One way of generalizing questions/answers is to use WordNet. This is not a trivial issue, but has been researched at length. Instead of asking the question “Figure on the obverse of coin” and offer over 100 answers to choose from, more abstract questions could potentially be used by abstracting the answers, and then further refining the answer as needed. Bellow is a tree of the abstraction of answers where the green circles represent actual answers encoded in the dataset and the black circles represent abstract answers.

Many terms are not included in this chart, and many of the generalized answers are not intuitive or what questions can be made such that the answers make sense. These are points of further research. What does become apparent is that several answers which are encoded in the dataset can be generalized into much broader terms. Example: instead of having answers “Ares” and “Luna” side by side its more intuitive (a metric that needs further defining) for a student to be first asked about “Greek deities” and “Roman deities”.

This is not a new idea and has been partially been explored in [2] where image classification is improved by the use of WordNet ontologies. What has not been done however, is added the interactive nature of question and answer which is crucial for difficult datasets such as coins.
  1. “Visual Recognition with Humans in the Loop”, Branson, Wah, Schroff, Babenko, Welinder, Perona, Belongie. 2010
  2. “Exploiting ontologies for automatic image annotation”, Srikanth, Varner, Bowden, Moldovan. SIGIR 2005.

Answer similarity


In the question/answer model for coin identification similarity is an important metric. Prior methods in question/answer systems have shown good results by using image similarity and across-question similarity, however answers have been mostly been ignored.

Let’s assume for any given question, there is a discreet set of possible answers, one of which is the “correct” one. In prior work if the wrong answer is given, it can drastically skew the accuracy of results. This is particularly the case in the Coin dataset. If a coin is annotated to have a “young male” on the obverse side but the user mistakes it for “Zeus” this will make identifying the coin almost impossible.
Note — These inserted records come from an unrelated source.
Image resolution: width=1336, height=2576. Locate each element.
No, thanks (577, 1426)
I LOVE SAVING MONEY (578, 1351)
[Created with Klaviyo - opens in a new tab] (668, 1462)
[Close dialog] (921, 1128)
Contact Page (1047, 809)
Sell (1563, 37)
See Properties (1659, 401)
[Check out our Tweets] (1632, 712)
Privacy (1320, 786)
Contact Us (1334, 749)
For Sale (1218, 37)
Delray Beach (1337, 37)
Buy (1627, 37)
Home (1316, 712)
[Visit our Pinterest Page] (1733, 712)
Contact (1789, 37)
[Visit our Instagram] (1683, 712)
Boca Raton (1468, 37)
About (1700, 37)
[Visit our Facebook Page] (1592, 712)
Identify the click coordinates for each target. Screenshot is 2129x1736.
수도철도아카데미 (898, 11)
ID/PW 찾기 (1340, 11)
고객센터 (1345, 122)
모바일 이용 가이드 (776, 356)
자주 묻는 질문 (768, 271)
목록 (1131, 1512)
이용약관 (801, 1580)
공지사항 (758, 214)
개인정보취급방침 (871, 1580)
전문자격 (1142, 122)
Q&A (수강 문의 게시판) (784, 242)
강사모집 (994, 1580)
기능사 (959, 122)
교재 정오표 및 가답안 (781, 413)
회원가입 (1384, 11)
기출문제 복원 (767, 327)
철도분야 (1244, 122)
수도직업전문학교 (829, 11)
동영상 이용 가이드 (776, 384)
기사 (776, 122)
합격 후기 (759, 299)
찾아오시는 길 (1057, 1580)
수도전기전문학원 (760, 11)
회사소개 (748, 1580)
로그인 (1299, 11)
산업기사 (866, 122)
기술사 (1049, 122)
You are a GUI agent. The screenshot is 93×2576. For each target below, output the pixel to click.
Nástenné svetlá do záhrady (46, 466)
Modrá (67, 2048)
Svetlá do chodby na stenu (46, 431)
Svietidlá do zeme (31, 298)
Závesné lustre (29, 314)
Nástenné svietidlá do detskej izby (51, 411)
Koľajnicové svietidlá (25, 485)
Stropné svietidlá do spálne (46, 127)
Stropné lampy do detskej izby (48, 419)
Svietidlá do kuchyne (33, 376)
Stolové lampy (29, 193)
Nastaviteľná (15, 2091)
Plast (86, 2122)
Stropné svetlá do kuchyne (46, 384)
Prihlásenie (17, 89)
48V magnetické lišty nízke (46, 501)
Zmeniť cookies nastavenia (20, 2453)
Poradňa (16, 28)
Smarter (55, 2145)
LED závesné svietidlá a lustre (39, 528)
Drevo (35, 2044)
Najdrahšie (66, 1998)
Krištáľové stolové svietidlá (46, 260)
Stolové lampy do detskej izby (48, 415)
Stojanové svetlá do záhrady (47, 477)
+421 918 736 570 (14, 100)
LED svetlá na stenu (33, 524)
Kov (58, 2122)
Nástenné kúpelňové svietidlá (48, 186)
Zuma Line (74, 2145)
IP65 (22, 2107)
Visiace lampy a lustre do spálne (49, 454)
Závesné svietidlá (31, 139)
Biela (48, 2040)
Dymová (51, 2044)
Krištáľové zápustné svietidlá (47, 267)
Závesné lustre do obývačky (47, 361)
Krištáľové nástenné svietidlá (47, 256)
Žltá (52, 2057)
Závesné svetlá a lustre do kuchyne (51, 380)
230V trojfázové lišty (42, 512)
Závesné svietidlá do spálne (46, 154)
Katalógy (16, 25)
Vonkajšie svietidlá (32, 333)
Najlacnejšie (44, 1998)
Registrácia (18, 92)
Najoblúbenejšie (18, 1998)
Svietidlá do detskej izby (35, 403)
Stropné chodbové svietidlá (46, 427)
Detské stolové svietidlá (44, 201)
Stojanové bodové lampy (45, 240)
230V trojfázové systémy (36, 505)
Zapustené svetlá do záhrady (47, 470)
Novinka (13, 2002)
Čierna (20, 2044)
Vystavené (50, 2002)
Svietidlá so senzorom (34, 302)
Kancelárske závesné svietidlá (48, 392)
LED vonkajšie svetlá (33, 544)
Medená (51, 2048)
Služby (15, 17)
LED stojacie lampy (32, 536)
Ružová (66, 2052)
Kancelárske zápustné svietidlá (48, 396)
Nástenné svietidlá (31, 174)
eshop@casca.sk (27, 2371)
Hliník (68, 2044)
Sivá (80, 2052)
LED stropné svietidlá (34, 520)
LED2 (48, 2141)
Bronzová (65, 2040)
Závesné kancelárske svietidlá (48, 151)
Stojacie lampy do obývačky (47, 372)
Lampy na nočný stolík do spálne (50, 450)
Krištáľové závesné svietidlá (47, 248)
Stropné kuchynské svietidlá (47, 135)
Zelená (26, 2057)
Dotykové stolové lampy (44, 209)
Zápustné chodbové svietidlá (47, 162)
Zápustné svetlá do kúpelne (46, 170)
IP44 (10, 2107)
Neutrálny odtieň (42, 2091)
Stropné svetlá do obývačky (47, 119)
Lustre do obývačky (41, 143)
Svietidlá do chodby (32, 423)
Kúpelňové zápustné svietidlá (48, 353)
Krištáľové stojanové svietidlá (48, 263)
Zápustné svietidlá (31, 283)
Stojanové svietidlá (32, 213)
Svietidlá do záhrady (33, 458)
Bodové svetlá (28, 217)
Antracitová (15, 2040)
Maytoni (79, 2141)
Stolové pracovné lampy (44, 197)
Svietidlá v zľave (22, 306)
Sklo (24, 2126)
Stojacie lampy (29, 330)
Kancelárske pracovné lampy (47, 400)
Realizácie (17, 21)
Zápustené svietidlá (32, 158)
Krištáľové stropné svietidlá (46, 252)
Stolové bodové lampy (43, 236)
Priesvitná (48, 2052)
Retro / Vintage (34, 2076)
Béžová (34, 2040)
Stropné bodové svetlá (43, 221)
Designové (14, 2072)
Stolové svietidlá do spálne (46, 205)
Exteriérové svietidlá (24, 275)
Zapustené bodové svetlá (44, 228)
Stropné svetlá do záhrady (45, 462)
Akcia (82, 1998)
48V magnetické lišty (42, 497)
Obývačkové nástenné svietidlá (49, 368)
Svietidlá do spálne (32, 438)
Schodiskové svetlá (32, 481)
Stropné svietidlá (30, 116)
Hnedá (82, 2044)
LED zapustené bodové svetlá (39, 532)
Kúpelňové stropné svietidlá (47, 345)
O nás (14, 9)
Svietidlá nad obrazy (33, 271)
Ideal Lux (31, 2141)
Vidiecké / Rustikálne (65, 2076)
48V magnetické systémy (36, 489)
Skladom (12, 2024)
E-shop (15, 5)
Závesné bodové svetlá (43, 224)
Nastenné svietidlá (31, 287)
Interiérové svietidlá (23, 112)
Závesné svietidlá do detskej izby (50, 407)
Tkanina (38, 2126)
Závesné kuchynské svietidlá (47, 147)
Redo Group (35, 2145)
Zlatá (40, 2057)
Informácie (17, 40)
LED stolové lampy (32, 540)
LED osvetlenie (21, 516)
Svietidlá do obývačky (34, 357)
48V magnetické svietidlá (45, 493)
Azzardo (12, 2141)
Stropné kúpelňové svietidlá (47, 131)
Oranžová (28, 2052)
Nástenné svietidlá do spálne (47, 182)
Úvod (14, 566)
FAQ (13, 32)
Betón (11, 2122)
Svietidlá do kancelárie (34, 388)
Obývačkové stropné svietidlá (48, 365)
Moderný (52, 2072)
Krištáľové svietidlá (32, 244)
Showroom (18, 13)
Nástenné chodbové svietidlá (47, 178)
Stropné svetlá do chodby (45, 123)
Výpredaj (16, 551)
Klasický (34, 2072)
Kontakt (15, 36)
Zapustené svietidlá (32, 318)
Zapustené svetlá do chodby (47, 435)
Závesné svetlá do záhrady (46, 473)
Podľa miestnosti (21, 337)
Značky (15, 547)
Current systems recover from such situations by asking the user more questions as to dampen the incorrect answer. This is however clumsy as the more questions that are asked, more likely is there a chance for incorrect answers to be given (or rather, there is a fixed error rate for all questions).

It’s for this reason that it would seem good to have a sort of metric to measure how similar answers are as to not to consider “young male” confused with “Zeus” to be completely incorrect. Many issues arise which are curious by themselves as possible research paths:
  • “young male” vs. “boy”. WordNet can be used to find similarity of single words, not phrases. How to address phrase similarity is a problem.
  • “man” vs. “Zeus”. WordNet does not have proper nouns. This seems a problem suited for ontological studies.
  • “Zeus” vs. “Jupiter”. This is the most curious issue because it crosses several problems. First it is similar to the ontological problem as both could be thought of as “man” and thus share some similarity. Or some equivalency could also exist, like a pseudonym. Second, and much more interesting, there exists no historical/mythical genealogical database similar to WordNet. It would be very helpful if similarity between “Henry II” and “Henry III” could be calculated because that is much more similar to “Buddha” who shares no historical or mythical connection.

Questions to ask


One method to dealing with multi-class classification/image retrieval is incorporating the user into the task. Particularly interesting is with the approach of asking the user questions which he/she can readily answer but the computer cannot.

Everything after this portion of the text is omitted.